February 14, 2012
A night of wonderful musical teamwork and star solo moments at the 2012 Transatlantic Sessions featuring Raul Malo
he Transatlantic Sessions concerts are a yearly delight, brightening up even the coldest February night.
At one point, with 17 eclectic, highly-skilled musicians on stage, it was like experiencing a high-tempo sound version of a Barcelona football club training session such was the stunning musical teamwork.
The usual suspects were again on top form - including Aly Bain, Jerry Douglas and John McCusker - but there was a fresh batch of singers earning their Transatlantic spurs.
Ruth Moody, the Wailin' Jennys singer who has just released a solo album, was excellent and her fine song The Garden sparkled in the hands of such great accompanists.
Ireland's Declan O'Rourke was original and confident, Eddi Reader passionate and Capercaillie singer Karen Matheson did a lovely version of Si Kahn's haunting song Aragon Mill.
Instrumental of the night went to Michael McGoldrick for his stunning Uilleann pipes playing on T'Aimse Im' Chodhladh (I Am Asleep, Don't Wake Me) and he was superb throughout.
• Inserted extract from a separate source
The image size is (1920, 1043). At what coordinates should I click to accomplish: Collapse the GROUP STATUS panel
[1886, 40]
Manchester-born McGoldrick and Devon man Danny Thompson were the only Englishmen on stage and 72-year-old Thompson, equally assured playing jazz or folk, looked on with serene guru-like encouragement at the young musicians around him. It was a shame the sound levels weren't quite right in the first set to bring out Thompson's skill as part of a rhythm section.
There were lots of instrumentals - after one of which Dobro maestro Douglas simply said 'Wow!" -and several crowd-pleasers including Woody Guthrie's This Land Is Your Land, in honour of the American folk legend's centenary year.
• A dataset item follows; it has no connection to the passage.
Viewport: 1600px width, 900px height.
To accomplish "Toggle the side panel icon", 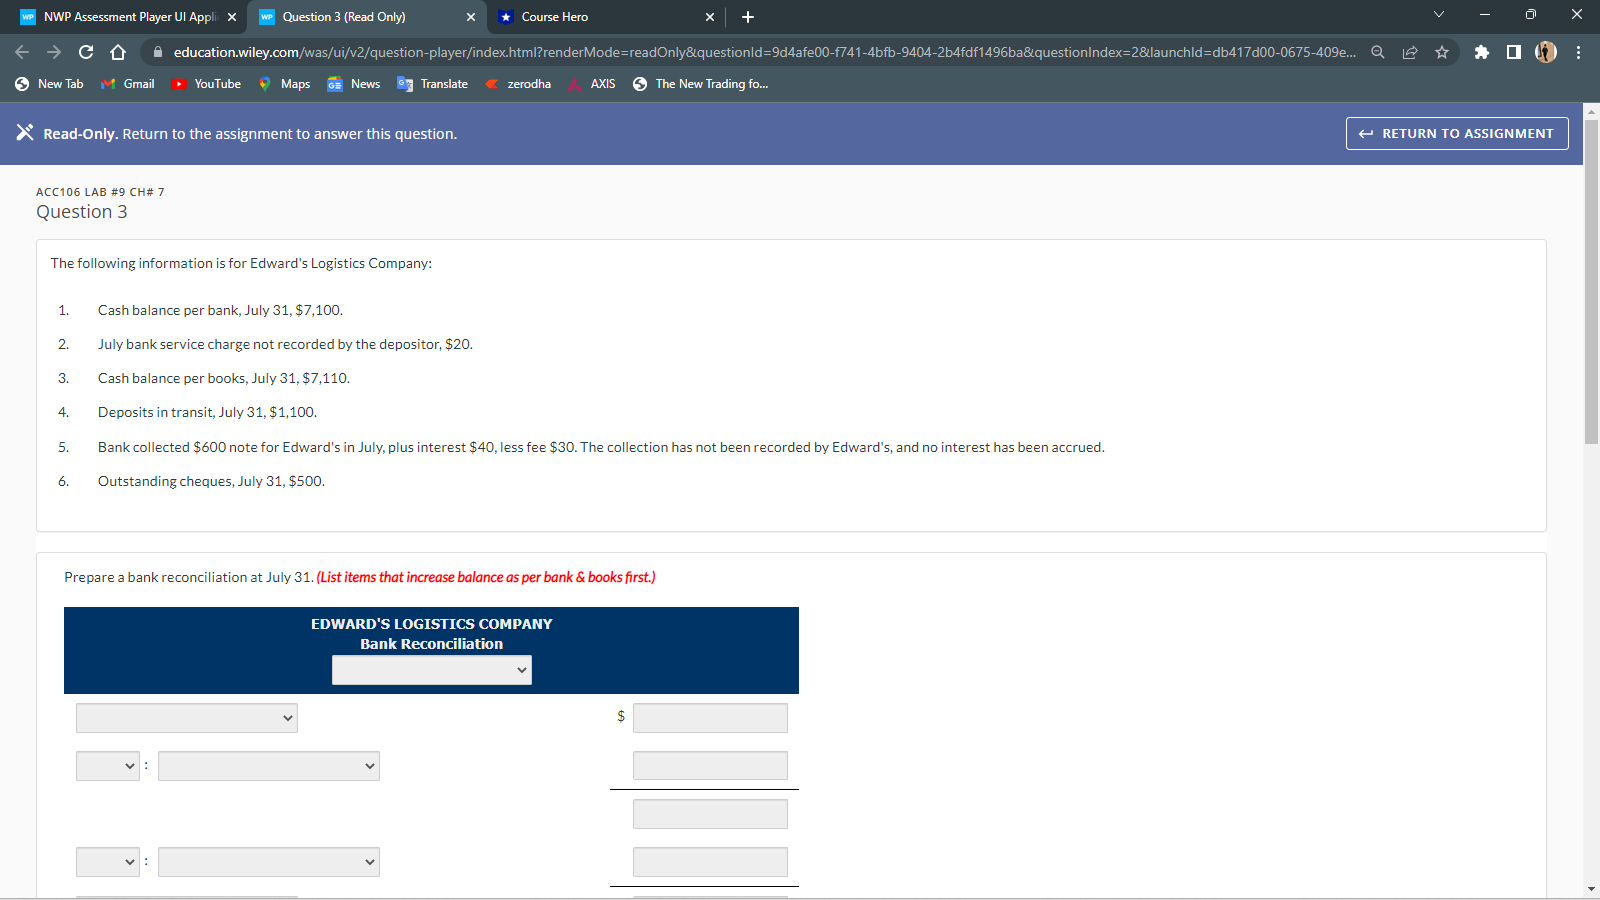I will coord(1512,52).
Two other honourable mentions. Tim O'Brien oozed class. He was funny, sang well and played exquisite fiddle. The man from Wheeling, West Virginia even made a joke about his home state, saying: "Did you know a West Virginian invented the toothbrush? Anywhere else it would have been called the teethbrush."
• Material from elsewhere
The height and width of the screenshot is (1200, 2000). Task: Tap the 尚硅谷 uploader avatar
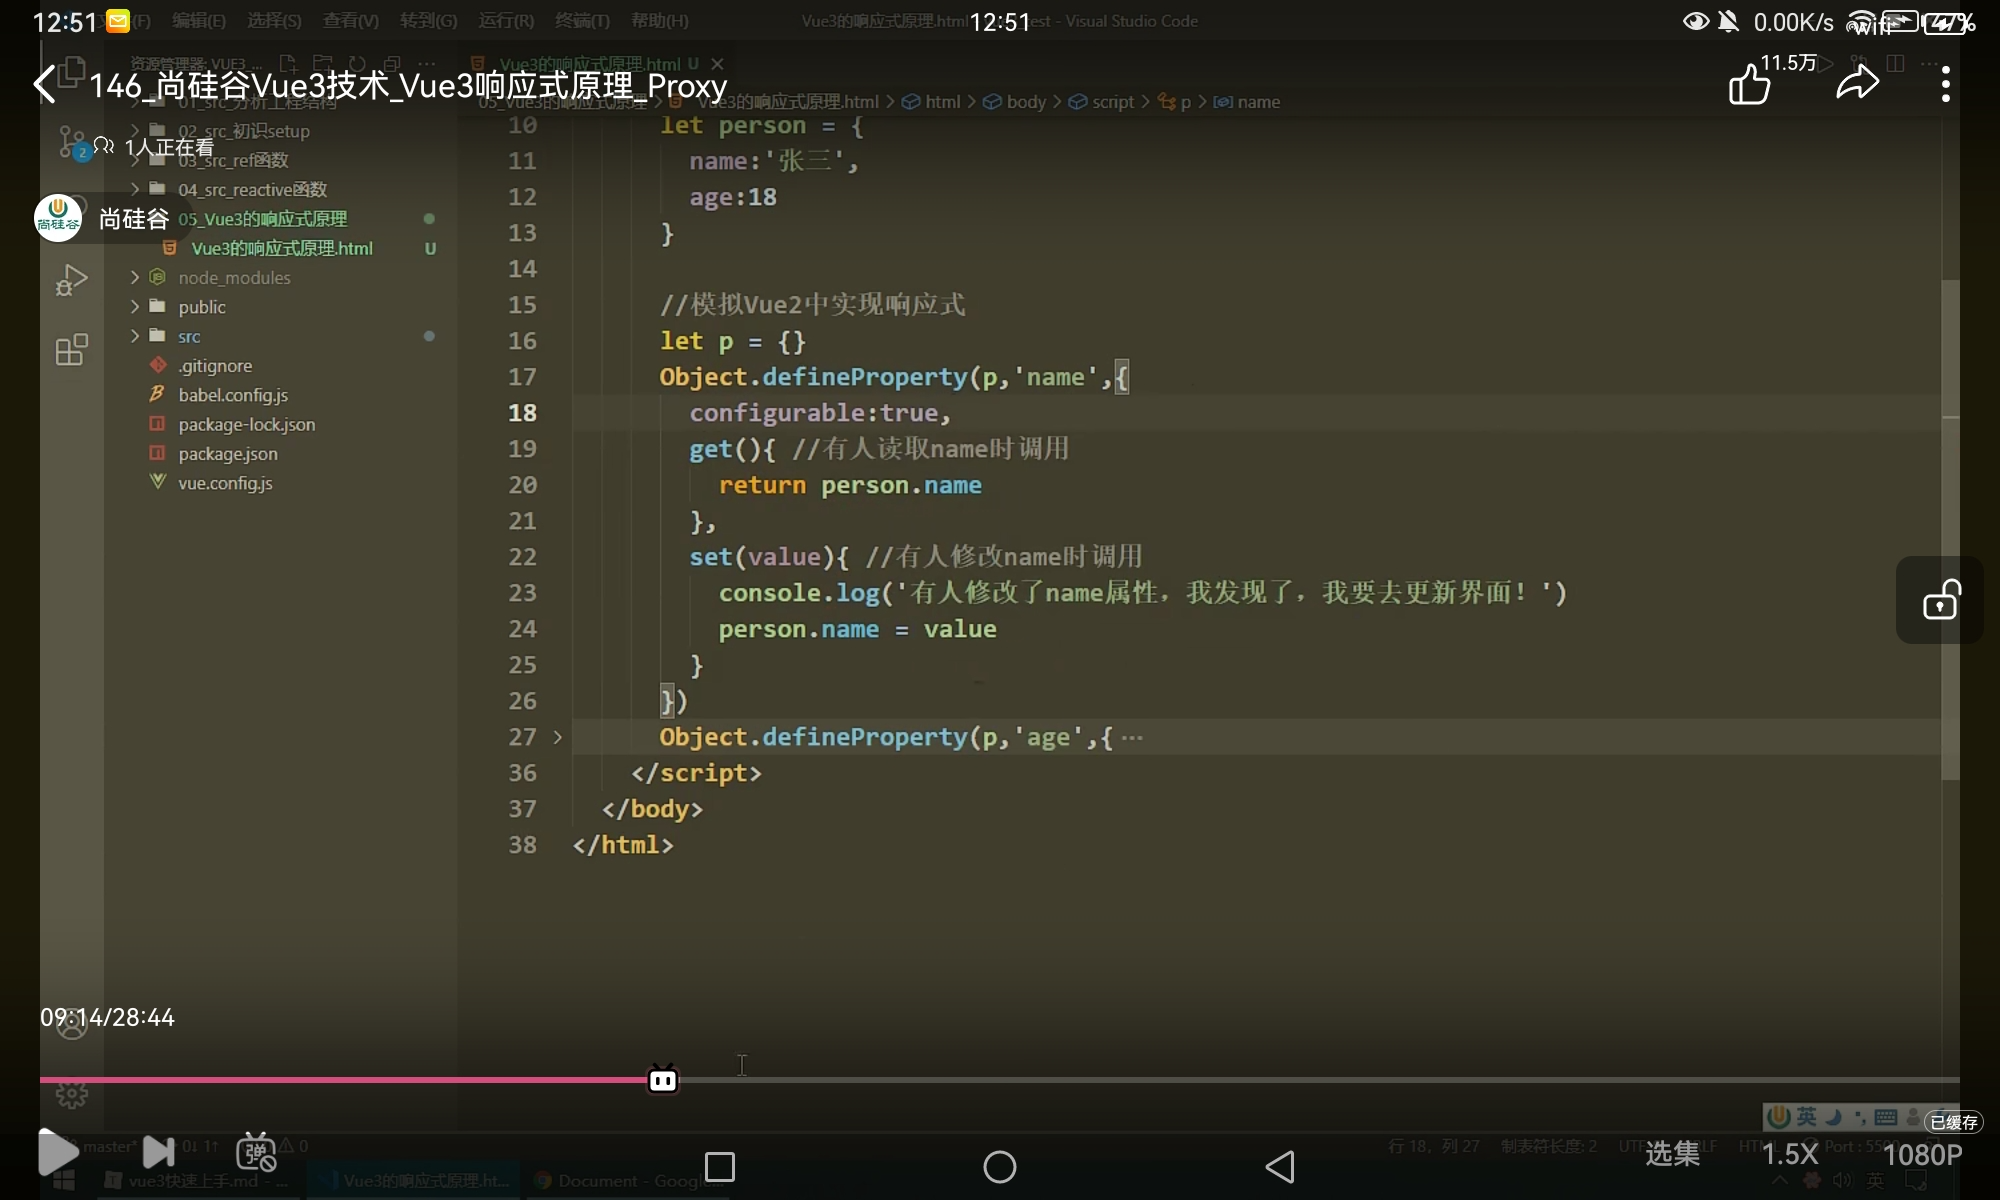58,218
Also on the bill was ex-Mavericks front man Raul Malo, who has an elegant, powerful voice. He sang ballads and led the festivities as all 17 musicians joined in on a version of Hey Good Lookin'. "That's the first time we have ever done a Hank Williams song on Transatlantic," said Bain.
Malo, who had a big grin throughout a fun evening, said: "How about this night of music, isn't it beautiful?"
A standing ovation showed that the audience, which included Eric Clapton, agreed.